__Requirement__
Return everything in the passage on Puccini's Il trittico from "About Puccini Il" down to "opera-buffa (Gianni Schicchi).", copied word for word.

__Passage given__
About Puccini Il Trittico (Il Tabarro, Suor Angelica, Gianni Schicchi)
Il trittico: Il tabarro, Suor Angelica, and Gianni Schicchi
In December of 1918, Il trittico premiered in New York at the Metropolitan Opera House. This work is composed of three one-act operas, each concerning the concealment of a death: a horrific episode (Il tabarro) a verismo piece in the style of the Parisian Grand Guignol, a sentimental tragedy full or religious pathos (Suor Angelica), and an opera-buffa (Gianni Schicchi).
Puccini had long considered writing a set of one-act operas which would be performed together in a single evening, but faced with a lack of suitable subjects and opposition from his publisher, he repeatedly put the project aside. However, by 1916 Puccini had completed the one-act tragedy Il tabarro and, after considering various ideas, he began work the following year on the solemn, religious, all-female opera Suor Angelica. Gianni Schicchi, a comedy, completes the triptych with a further contrast of mood. The score combines elements of Puccini's modern style of harmonic dissonance with lyrical passages reminiscent of Rossini, and it has been praised for its inventiveness and imagination.

__Provided records__
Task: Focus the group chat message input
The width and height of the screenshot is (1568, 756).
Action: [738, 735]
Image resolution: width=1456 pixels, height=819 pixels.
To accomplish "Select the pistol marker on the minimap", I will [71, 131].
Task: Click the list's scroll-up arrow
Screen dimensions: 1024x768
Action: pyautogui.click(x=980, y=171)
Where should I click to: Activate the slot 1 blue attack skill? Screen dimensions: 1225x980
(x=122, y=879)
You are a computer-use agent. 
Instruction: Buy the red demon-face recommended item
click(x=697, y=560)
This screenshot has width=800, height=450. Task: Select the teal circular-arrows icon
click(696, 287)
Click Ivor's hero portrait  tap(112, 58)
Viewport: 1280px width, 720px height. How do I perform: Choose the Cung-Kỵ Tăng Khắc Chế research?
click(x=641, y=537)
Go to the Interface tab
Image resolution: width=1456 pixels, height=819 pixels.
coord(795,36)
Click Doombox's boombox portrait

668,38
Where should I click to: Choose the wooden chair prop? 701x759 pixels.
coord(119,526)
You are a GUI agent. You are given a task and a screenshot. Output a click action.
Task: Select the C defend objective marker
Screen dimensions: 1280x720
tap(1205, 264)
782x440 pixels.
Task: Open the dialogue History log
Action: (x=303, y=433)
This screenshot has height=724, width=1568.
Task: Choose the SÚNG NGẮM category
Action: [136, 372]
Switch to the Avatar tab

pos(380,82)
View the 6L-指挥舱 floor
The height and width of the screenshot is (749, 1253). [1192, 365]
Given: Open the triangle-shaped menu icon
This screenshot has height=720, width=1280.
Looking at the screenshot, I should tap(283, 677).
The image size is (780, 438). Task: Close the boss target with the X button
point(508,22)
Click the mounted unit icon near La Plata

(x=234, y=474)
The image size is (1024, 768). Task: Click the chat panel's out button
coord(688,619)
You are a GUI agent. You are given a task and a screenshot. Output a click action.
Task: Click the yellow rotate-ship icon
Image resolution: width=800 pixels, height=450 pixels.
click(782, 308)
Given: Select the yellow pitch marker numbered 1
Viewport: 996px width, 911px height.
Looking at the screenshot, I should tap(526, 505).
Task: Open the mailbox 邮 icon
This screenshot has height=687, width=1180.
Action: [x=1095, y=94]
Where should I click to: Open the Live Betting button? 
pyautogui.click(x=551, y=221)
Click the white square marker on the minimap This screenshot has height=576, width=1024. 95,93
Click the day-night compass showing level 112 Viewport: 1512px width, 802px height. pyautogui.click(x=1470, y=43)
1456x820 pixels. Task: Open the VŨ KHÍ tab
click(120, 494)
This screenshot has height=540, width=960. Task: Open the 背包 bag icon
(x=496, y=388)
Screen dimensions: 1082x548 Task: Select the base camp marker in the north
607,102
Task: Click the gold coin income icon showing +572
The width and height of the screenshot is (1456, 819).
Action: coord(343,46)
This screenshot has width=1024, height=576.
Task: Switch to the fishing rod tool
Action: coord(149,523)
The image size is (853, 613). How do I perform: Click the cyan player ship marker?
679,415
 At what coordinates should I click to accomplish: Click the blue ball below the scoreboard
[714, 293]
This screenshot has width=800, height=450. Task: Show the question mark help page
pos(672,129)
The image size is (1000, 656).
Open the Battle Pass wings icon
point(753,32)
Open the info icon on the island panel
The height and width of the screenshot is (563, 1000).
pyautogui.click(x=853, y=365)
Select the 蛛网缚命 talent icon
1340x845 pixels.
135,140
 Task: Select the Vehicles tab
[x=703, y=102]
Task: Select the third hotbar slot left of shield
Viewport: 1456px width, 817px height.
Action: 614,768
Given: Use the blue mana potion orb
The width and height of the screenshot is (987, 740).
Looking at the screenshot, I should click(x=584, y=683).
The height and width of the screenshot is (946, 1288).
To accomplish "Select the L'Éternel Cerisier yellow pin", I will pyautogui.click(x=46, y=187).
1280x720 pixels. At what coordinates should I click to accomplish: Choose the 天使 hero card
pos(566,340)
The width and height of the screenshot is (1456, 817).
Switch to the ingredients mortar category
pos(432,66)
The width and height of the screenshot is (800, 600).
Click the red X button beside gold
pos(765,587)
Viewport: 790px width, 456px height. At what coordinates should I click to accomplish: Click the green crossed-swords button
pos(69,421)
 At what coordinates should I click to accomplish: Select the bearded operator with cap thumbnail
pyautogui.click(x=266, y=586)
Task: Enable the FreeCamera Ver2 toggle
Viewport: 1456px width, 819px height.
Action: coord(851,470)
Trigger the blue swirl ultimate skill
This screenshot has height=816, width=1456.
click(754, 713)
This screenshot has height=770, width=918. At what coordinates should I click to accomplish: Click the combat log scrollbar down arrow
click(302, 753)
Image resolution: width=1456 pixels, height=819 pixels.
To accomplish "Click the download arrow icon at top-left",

__The answer__
About Puccini Il Trittico (Il Tabarro, Suor Angelica, Gianni Schicchi)
Il trittico: Il tabarro, Suor Angelica, and Gianni Schicchi
In December of 1918, Il trittico premiered in New York at the Metropolitan Opera House. This work is composed of three one-act operas, each concerning the concealment of a death: a horrific episode (Il tabarro) a verismo piece in the style of the Parisian Grand Guignol, a sentimental tragedy full or religious pathos (Suor Angelica), and an opera-buffa (Gianni Schicchi).